Synchrotron Radiation Research Section, Macromolecular Crystallography Laboratory, NCI , Argonne National Laboratory, Argonne, IL 60439, USA.
Protein Structure Section, Macromolecular Crystallography Laboratory, NCI at Frederick , Frederick, MD 21702, USA.
IUCrJ. 2014 Apr 14;1(Pt 3):179-93. doi: 10.1107/S2052252514005442. eCollection 2014 May 1.
Whereas the vast majority of the more than 85 000 crystal structures of macromolecules currently deposited in the Protein Data Bank are of high quality, some suffer from a variety of imperfections. Although this fact has been pointed out in the past, it is still worth periodic updates so that the metadata obtained by global analysis of the available crystal structures, as well as the utilization of the individual structures for tasks such as drug design, should be based on only the most reliable data. Here, selected abnormal deposited structures have been analysed based on the Bayesian reasoning that the correctness of a model must be judged against both the primary evidence as well as prior knowledge. These structures, as well as information gained from the corresponding publications (if available), have emphasized some of the most prevalent types of common problems. The errors are often perfect illustrations of the nature of human cognition, which is frequently influenced by preconceptions that may lead to fanciful results in the absence of proper validation. Common errors can be traced to negligence and a lack of rigorous verification of the models against electron density, creation of non-parsimonious models, generation of improbable numbers, application of incorrect symmetry, illogical presentation of the results, or violation of the rules of chemistry and physics. Paying more attention to such problems, not only in the final validation stages but during the structure-determination process as well, is necessary not only in order to maintain the highest possible quality of the structural repositories and databases but most of all to provide a solid basis for subsequent studies, including large-scale data-mining projects. For many scientists PDB deposition is a rather infrequent event, so the need for proper training and supervision is emphasized, as well as the need for constant alertness of reason and critical judgment as absolutely necessary safeguarding measures against such problems. Ways of identifying more problematic structures are suggested so that their users may be properly alerted to their possible shortcomings.
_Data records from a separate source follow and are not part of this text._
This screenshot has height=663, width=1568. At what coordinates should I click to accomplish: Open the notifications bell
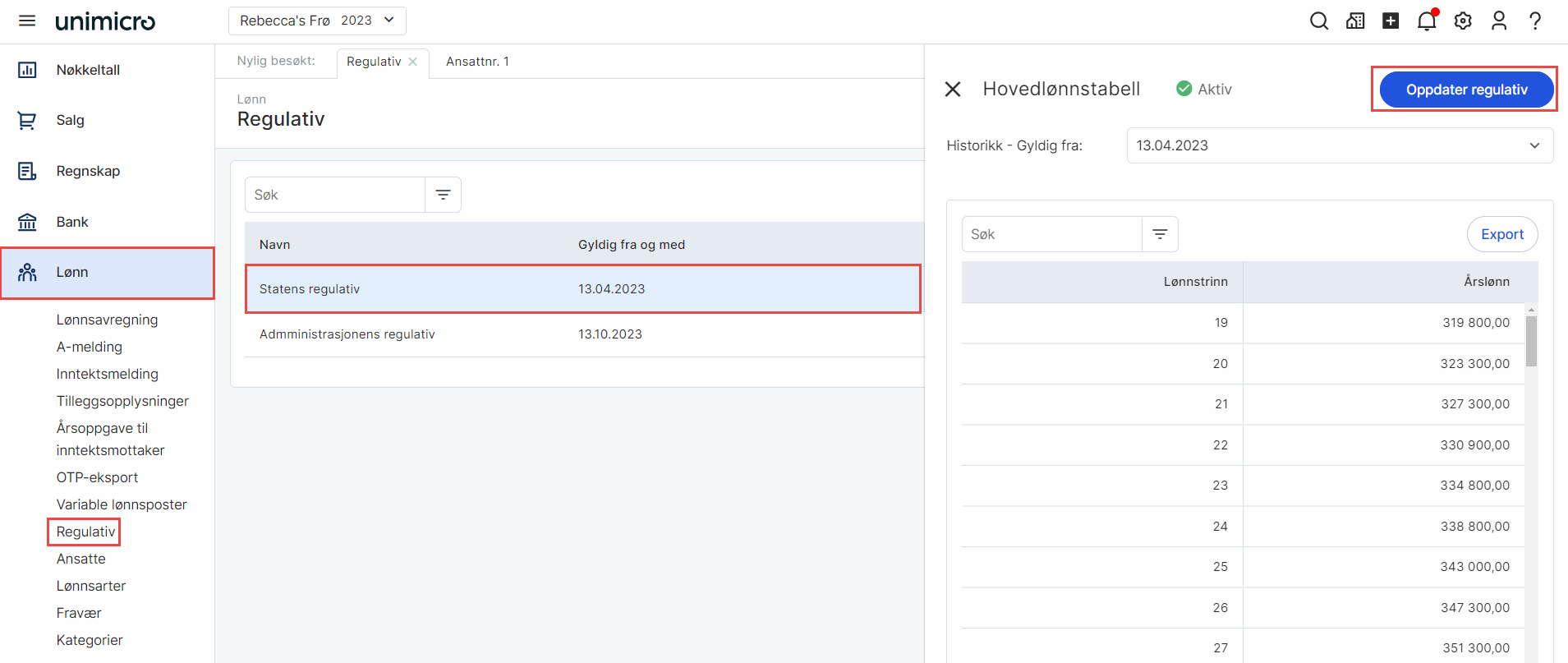tap(1427, 21)
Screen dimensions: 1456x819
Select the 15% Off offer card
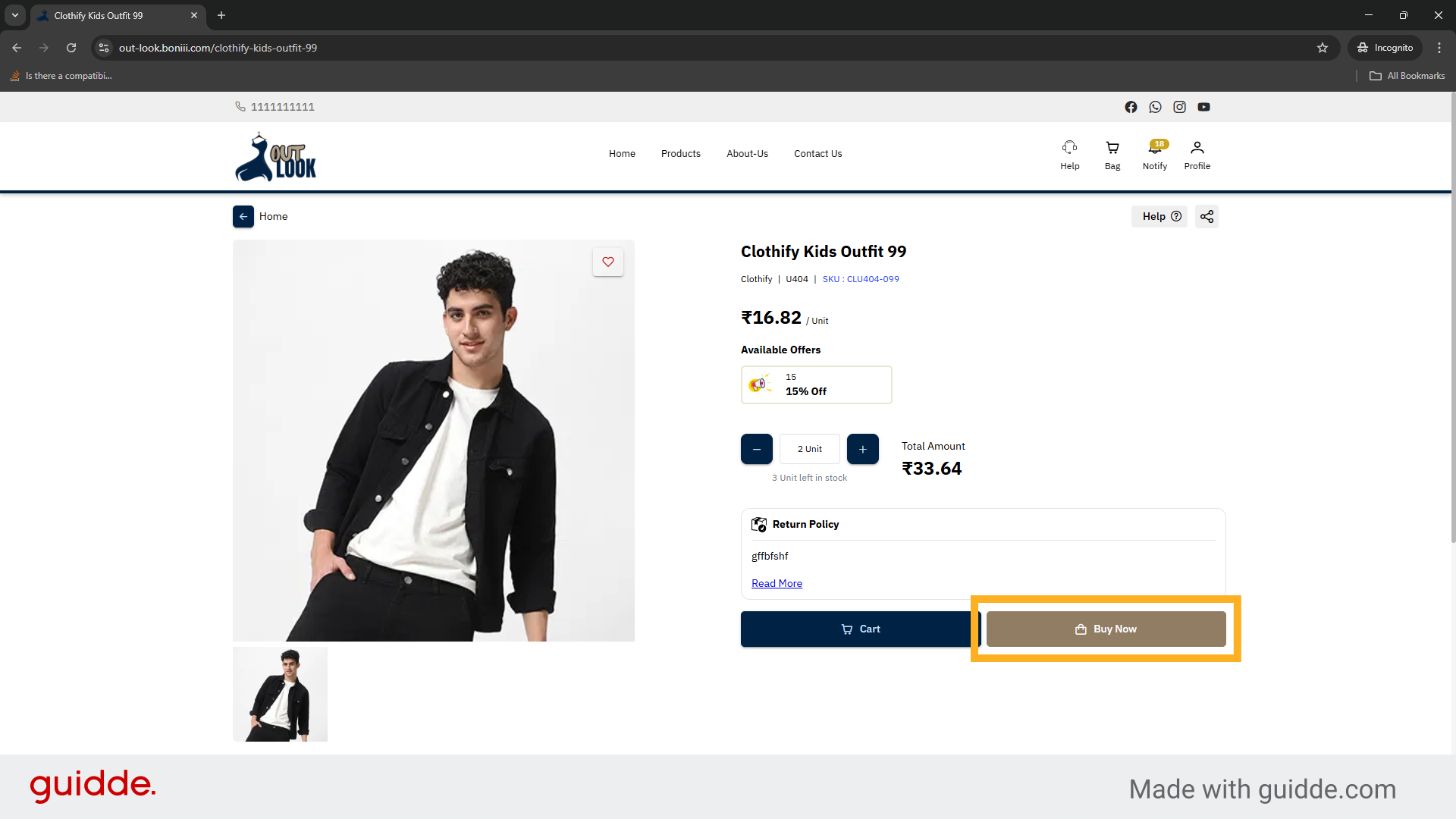point(816,384)
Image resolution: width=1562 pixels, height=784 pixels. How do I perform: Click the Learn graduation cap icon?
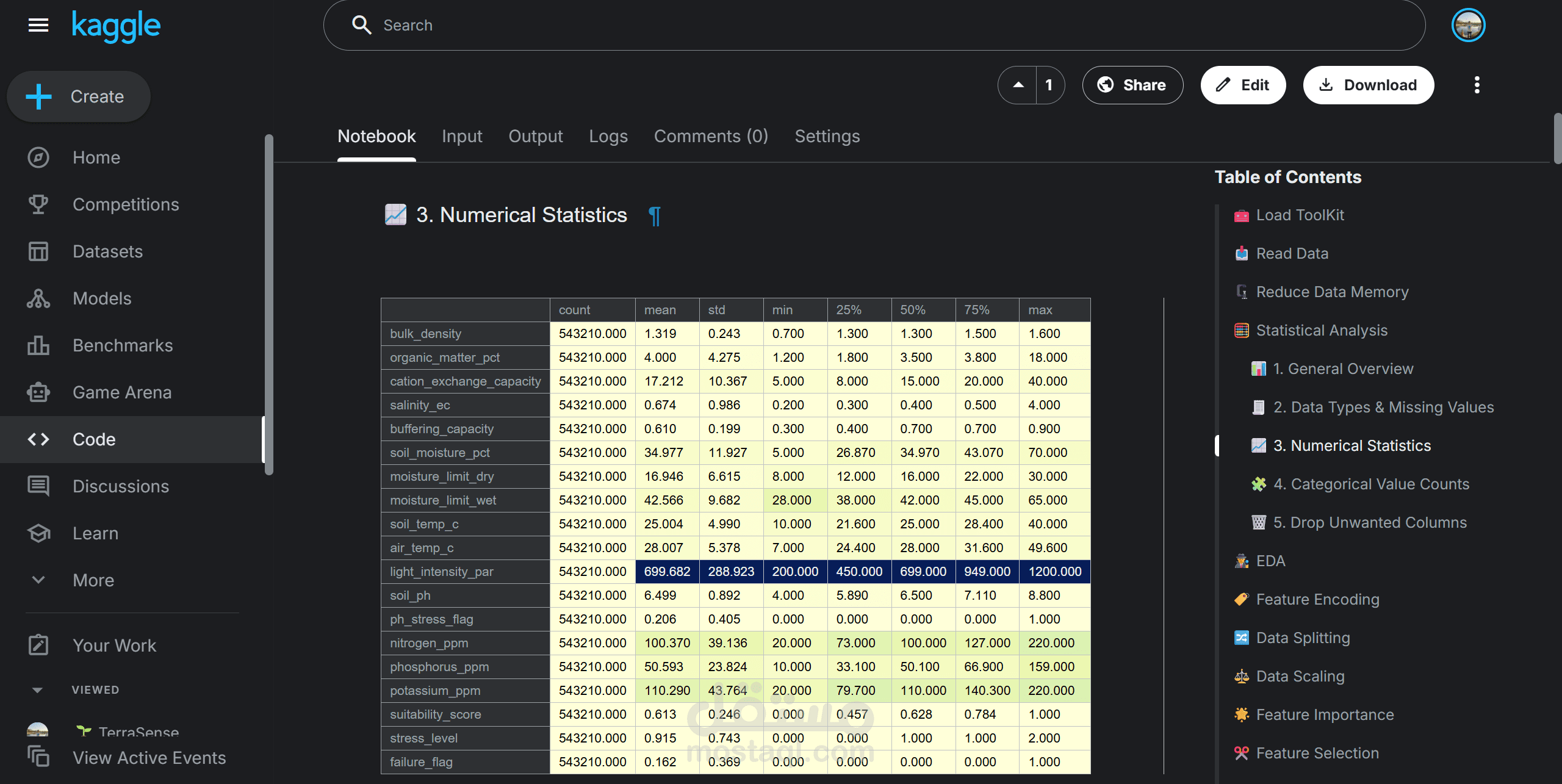(38, 533)
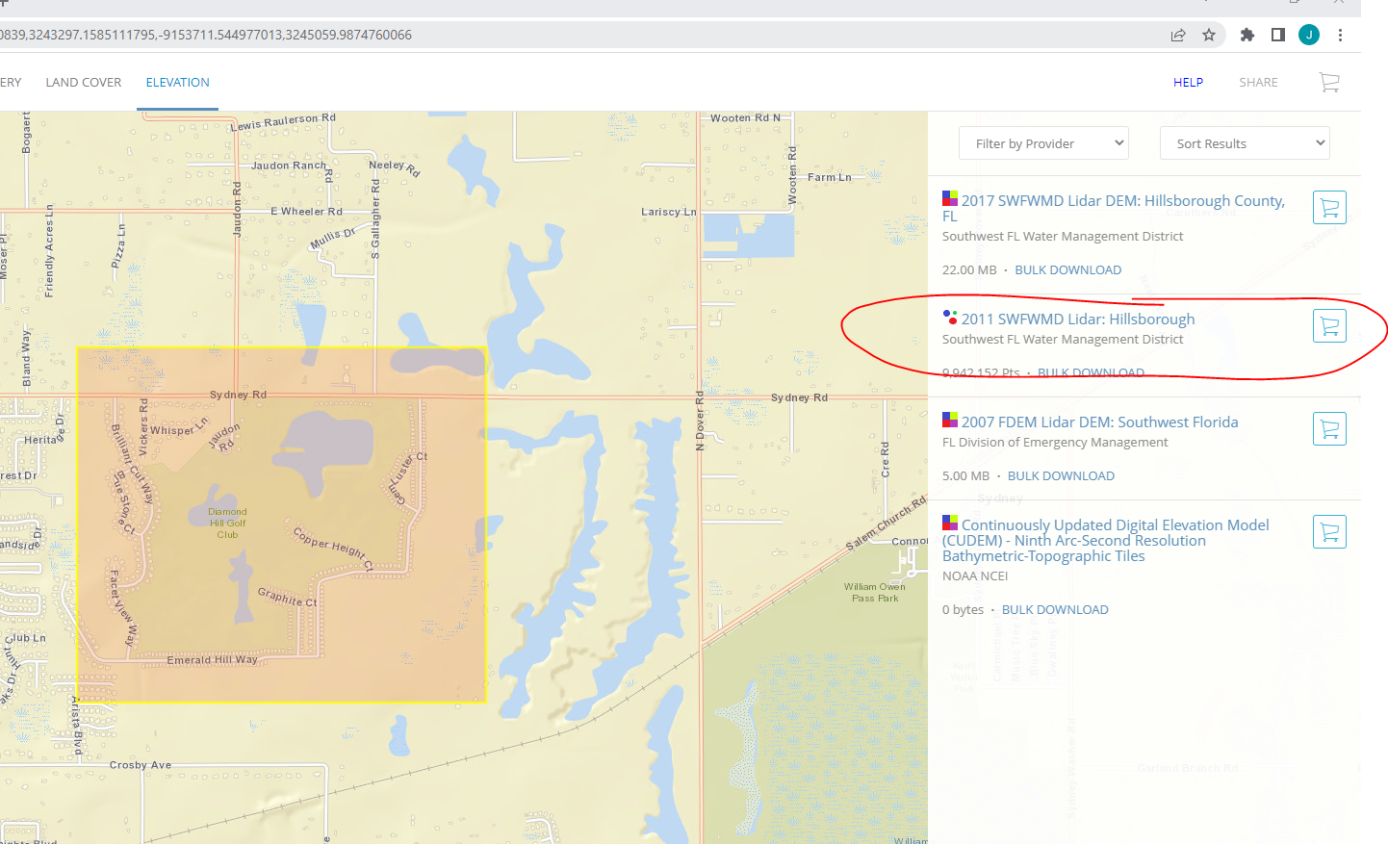This screenshot has width=1388, height=844.
Task: Click BULK DOWNLOAD for 2017 SWFWMD DEM
Action: pyautogui.click(x=1067, y=270)
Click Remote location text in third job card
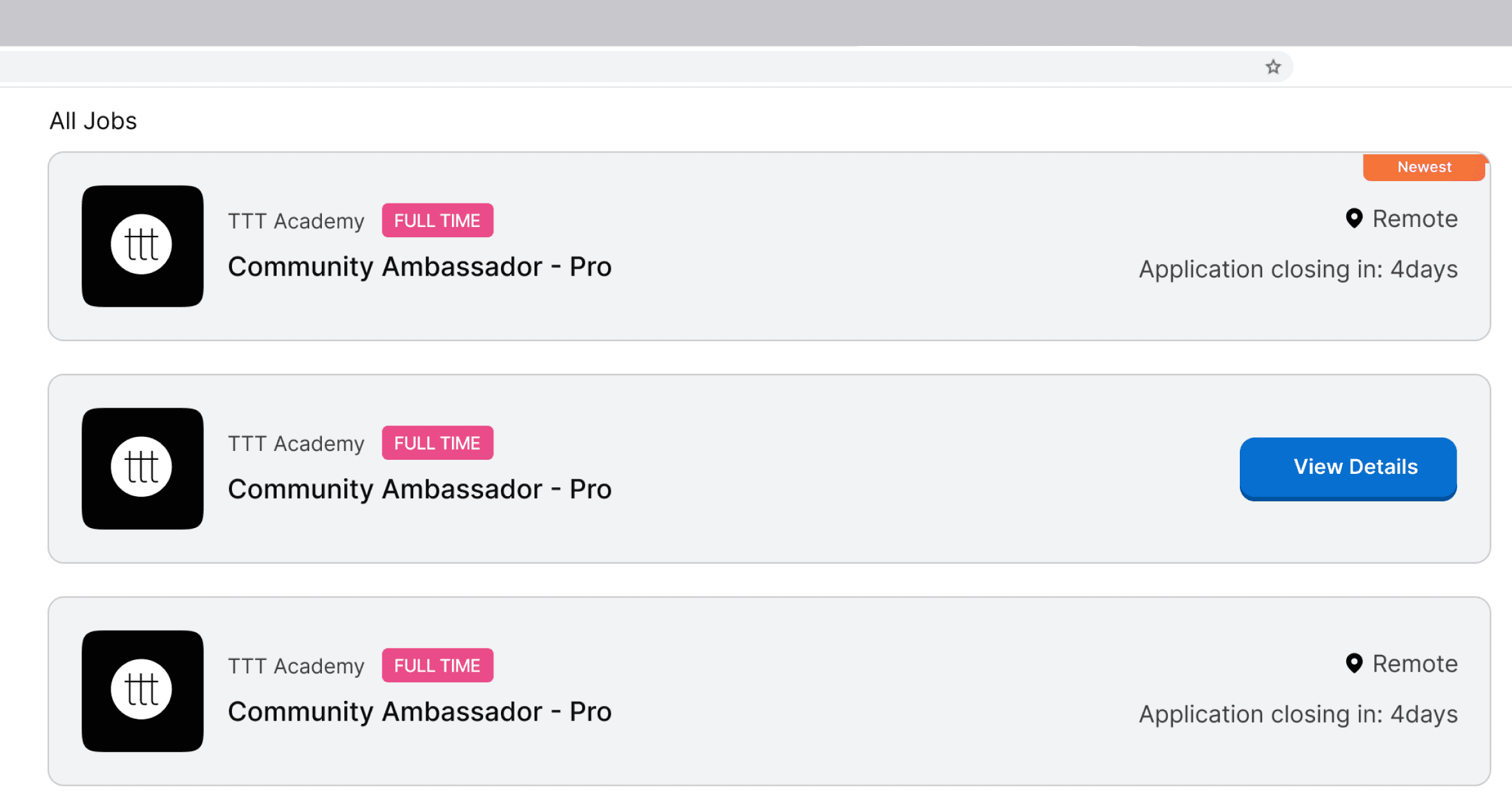Screen dimensions: 1512x801 1415,664

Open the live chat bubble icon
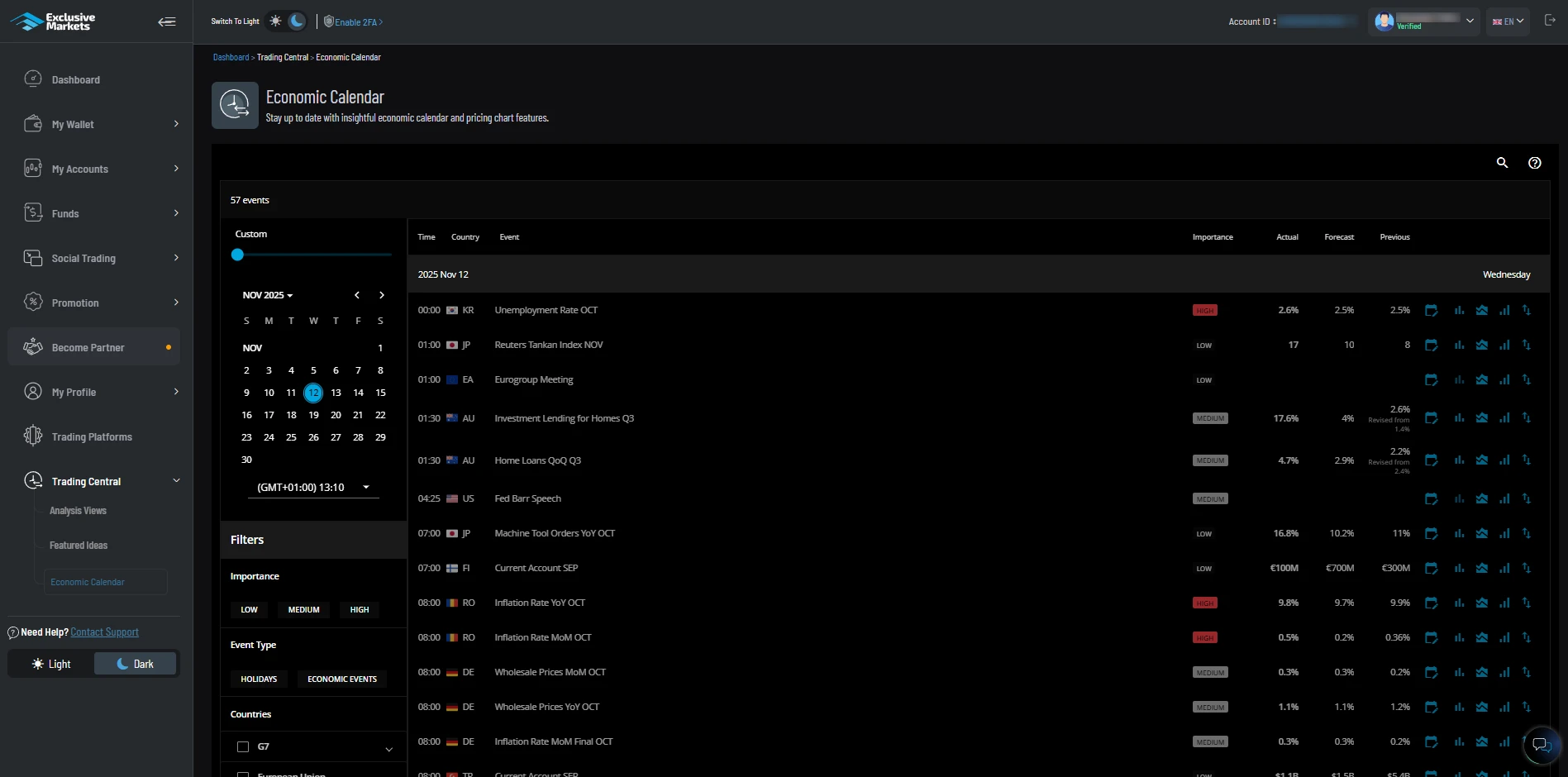(1540, 744)
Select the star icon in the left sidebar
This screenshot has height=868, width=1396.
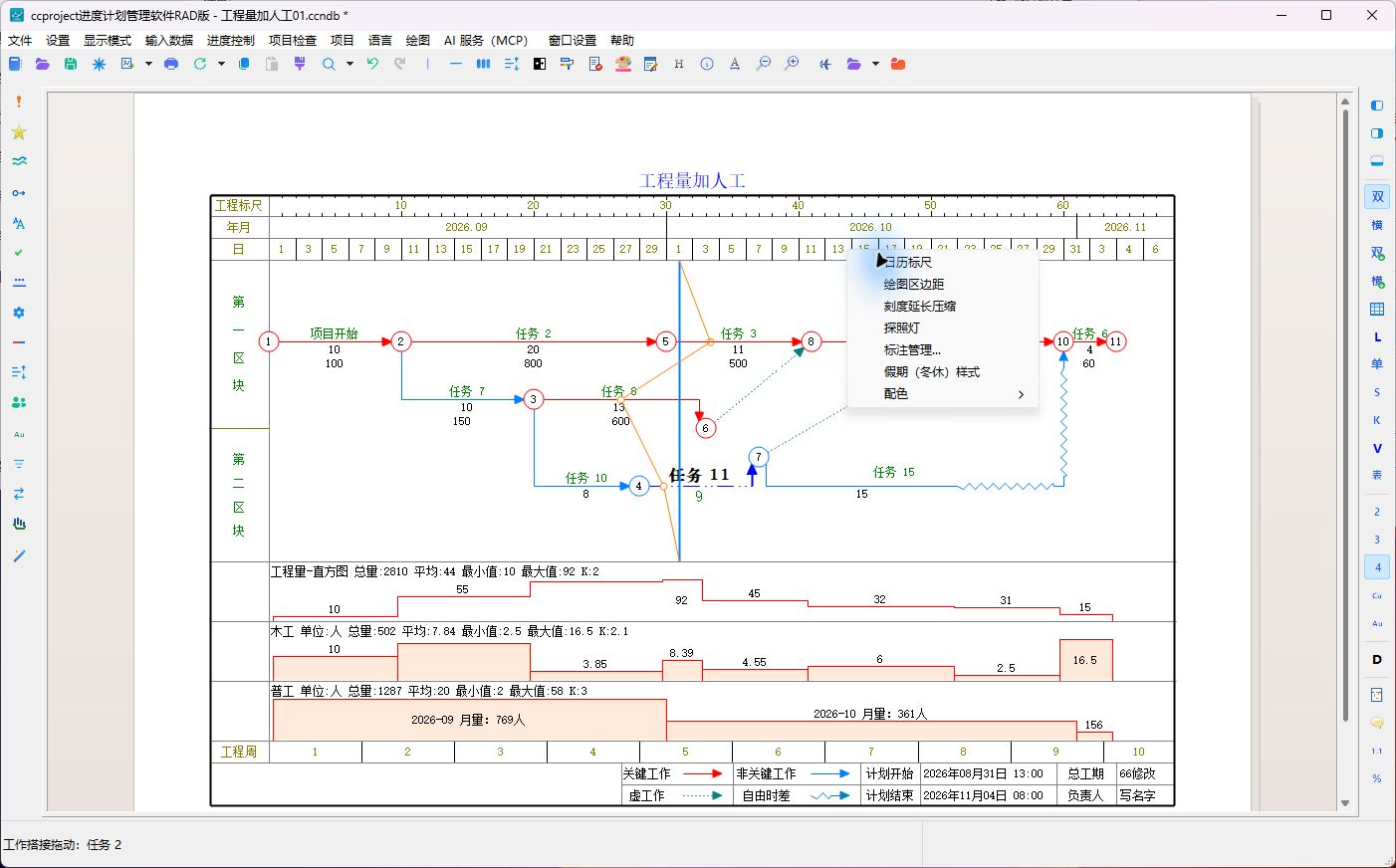19,132
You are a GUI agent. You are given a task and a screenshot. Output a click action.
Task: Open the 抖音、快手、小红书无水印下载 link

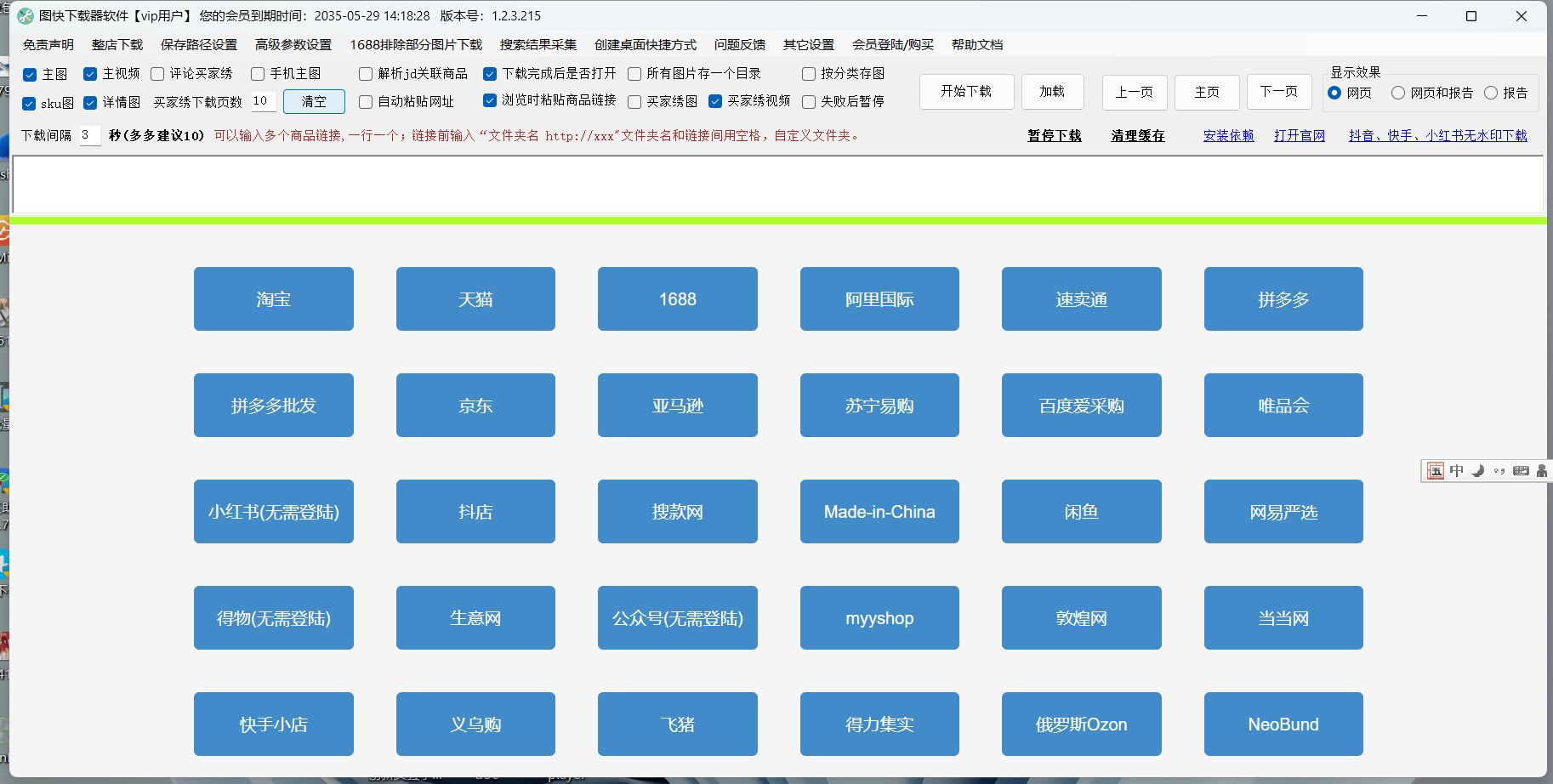pos(1437,136)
虽然目前在蛋白质数据库(PDB)中储存的 85000 多个高分子晶体结构中,绝大多数的结构质量都很高,但其中一些结构存在多种缺陷。尽管这一事实在过去已经被指出,但仍值得定期更新,以便通过对现有晶体结构进行全局分析所获得的元数据,以及利用个别结构进行药物设计等任务,都基于最可靠的数据。在这里,基于贝叶斯推理,对选定的异常储存结构进行了分析,即模型的正确性必须根据原始证据和先验知识来判断。这些结构,以及从相应出版物中获得的信息(如果有),强调了一些最常见的常见问题类型。这些错误常常是人类认知本质的完美例证,人类认知常常受到先入为主观念的影响,如果没有适当的验证,这些观念可能会导致异想天开的结果。常见的错误可以追溯到对模型的疏忽,以及对电子密度、创建非简约模型、生成不合理数字、应用不正确的对称、不合逻辑的结果呈现或违反化学和物理规则的验证不足。不仅在最终验证阶段,而且在结构确定过程中,更加关注这些问题,不仅对于维护结构存储库和数据库的最高质量是必要的,而且对于为随后的研究,包括大规模的数据挖掘项目提供坚实的基础也是必要的。对于许多科学家来说,PDB 结构的提交是一个相当不频繁的事件,因此强调了适当的培训和监督的必要性,以及保持理智和批判性判断的警觉性的必要性,这是防止此类问题的绝对必要的保障措施。还提出了识别更具问题结构的方法,以便其用户能够对其可能的缺陷进行适当的提醒。